So this morning I met with my friend Ryan. He is our Area Director for Young Life. We were meeting to talk about what I wanted to do this year as far as YL is concerned. I told him I wanted to do high school instead of middle school because my heart is with freshmen and sophomore girls. But he wanted to know? Am I in a good place to lead kids to Christ?
I have spent most of the summer and a good part of the spring dealing with crap from my past. I have been totally anti-social, not wanting to talk to anyone, just hidin’ out in my hole. Also? I haven’t been walkin’ as closely as I know I should be with my Lord.
My heart? Is torn.
I think? I keep hearing Christ tellin’ me “Young Life.” But is that really Him? Or is it just what I want to hear?
But? Who better than me to lead these kids to Him? After all? With my past and even my right-now, if Jesus loves me, He can love anybody. These girls can talk to me about anything. And? Nothing they tell me could shock me. Because I? Have been there, done that, and got the stupid t-shirt.

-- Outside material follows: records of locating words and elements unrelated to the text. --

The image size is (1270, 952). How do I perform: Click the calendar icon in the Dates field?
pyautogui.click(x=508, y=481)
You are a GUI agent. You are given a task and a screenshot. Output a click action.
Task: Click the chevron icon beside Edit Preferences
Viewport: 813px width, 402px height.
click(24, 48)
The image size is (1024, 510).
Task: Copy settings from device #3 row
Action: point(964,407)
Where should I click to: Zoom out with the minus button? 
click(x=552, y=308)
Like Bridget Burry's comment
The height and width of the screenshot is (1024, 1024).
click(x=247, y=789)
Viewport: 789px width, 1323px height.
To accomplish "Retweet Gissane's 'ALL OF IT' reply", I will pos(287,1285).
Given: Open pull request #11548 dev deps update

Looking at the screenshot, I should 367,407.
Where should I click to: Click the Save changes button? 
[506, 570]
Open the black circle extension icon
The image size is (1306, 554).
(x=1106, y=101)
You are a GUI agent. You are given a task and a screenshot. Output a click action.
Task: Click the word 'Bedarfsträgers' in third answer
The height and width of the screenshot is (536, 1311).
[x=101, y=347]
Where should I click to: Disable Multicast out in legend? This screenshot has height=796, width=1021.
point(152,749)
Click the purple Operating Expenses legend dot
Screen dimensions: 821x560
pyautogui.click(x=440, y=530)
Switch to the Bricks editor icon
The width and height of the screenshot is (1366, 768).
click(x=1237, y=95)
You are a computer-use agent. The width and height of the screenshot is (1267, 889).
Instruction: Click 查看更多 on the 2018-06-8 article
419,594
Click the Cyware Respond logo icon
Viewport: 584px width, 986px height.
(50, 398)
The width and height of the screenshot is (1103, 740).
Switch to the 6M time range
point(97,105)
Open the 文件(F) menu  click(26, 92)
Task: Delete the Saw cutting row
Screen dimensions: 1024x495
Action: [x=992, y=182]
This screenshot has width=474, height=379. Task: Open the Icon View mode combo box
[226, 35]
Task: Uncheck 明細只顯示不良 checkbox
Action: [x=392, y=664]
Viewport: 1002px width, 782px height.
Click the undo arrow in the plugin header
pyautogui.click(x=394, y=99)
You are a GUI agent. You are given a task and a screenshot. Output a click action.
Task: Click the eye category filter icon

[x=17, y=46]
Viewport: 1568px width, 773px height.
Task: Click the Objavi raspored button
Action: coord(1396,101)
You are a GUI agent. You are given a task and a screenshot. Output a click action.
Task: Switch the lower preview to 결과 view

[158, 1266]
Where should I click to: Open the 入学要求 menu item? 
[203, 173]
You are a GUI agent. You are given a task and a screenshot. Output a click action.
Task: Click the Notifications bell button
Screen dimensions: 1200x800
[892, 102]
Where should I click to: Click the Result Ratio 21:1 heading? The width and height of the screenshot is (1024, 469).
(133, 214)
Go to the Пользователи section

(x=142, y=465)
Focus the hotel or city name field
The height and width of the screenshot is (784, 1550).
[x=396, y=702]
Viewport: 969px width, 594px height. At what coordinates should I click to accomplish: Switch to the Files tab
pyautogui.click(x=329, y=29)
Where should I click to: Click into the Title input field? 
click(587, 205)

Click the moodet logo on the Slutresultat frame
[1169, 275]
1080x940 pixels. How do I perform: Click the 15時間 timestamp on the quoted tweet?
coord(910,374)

But then again? Maybe I? Need to get back on the lighted path. Spend more time in the Word, spend more time praying, and spend more time with my mentors and my Christian family.
I know. That I need to love myself better before I can love my girls. I need to not compare myself with other, “better,” Christians.
I need? To be confident in myself and as one of God’s beloved children.
So? I guess? That pretty much answers my questions. I can still spend time with my girls, loving them. But? I should not be leading them until I am sure and secure in my own walk.